Could you reproduce all of the following entries exactly?

(Source data)
################

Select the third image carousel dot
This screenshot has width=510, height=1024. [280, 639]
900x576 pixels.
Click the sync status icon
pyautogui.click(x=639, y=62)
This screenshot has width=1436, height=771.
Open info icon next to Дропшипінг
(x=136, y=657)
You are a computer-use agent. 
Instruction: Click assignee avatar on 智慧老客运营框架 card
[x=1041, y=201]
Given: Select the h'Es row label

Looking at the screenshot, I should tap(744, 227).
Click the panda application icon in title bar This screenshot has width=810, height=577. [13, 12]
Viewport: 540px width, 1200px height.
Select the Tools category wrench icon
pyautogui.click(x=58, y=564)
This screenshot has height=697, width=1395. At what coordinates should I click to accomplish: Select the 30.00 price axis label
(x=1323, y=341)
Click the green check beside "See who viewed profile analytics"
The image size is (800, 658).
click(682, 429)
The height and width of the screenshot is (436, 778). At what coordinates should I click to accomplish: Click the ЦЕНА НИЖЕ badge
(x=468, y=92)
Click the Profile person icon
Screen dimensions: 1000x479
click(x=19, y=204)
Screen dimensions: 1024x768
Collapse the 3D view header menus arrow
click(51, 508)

################

_Exercise response_:
Select the third image carousel dot
This screenshot has width=510, height=1024. [280, 639]
900x576 pixels.
Click the sync status icon
pyautogui.click(x=639, y=62)
This screenshot has width=1436, height=771.
Open info icon next to Дропшипінг
(x=136, y=657)
You are a computer-use agent. 
Instruction: Click assignee avatar on 智慧老客运营框架 card
[x=1041, y=201]
Given: Select the h'Es row label

Looking at the screenshot, I should tap(744, 227).
Click the panda application icon in title bar This screenshot has width=810, height=577. [13, 12]
Viewport: 540px width, 1200px height.
Select the Tools category wrench icon
pyautogui.click(x=58, y=564)
This screenshot has height=697, width=1395. At what coordinates should I click to accomplish: Select the 30.00 price axis label
(x=1323, y=341)
Click the green check beside "See who viewed profile analytics"
The image size is (800, 658).
click(682, 429)
The height and width of the screenshot is (436, 778). At what coordinates should I click to accomplish: Click the ЦЕНА НИЖЕ badge
(x=468, y=92)
Click the Profile person icon
Screen dimensions: 1000x479
click(x=19, y=204)
Screen dimensions: 1024x768
Collapse the 3D view header menus arrow
click(51, 508)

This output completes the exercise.